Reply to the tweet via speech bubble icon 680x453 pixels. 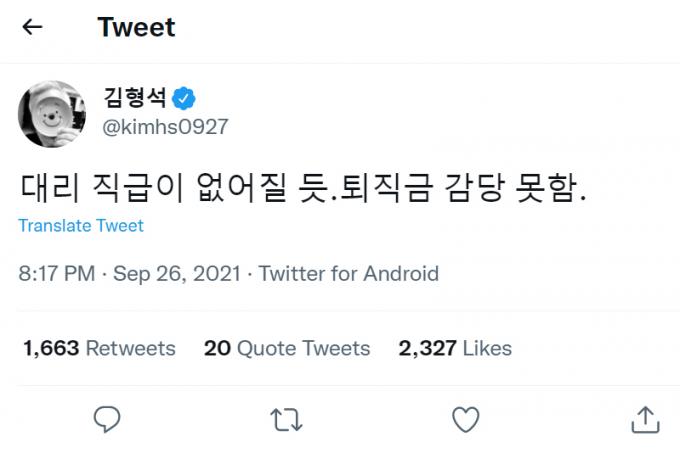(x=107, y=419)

---

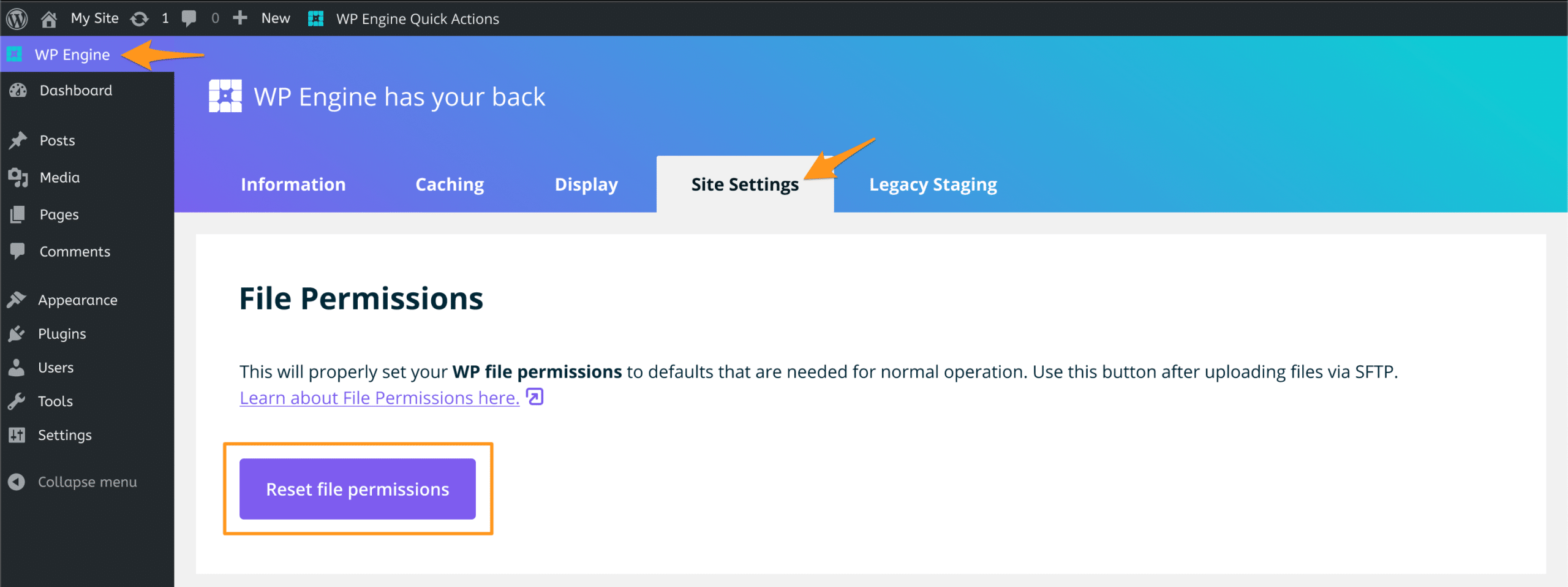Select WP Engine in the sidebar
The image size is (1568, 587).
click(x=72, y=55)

==

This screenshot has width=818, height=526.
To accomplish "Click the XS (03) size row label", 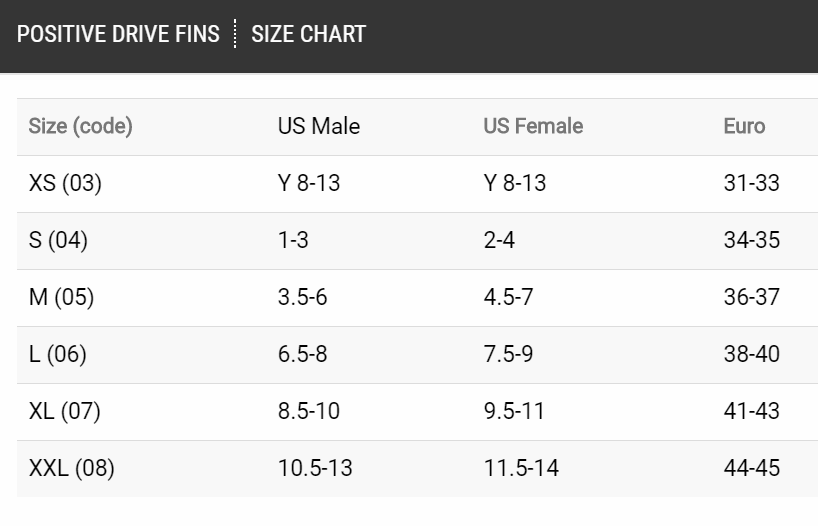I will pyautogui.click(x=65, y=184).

## PROBLEM TO WORK ON
Rewrite everything from the line containing "Select WP Engine in the sidebar" down to the line containing "click(x=72, y=55)" in the material above, substituting "side panel" for "sidebar" and changing nothing else. Return only those lines, without the pictures.

## CORRECT ANSWER
Select WP Engine in the side panel
The image size is (1568, 587).
click(x=72, y=55)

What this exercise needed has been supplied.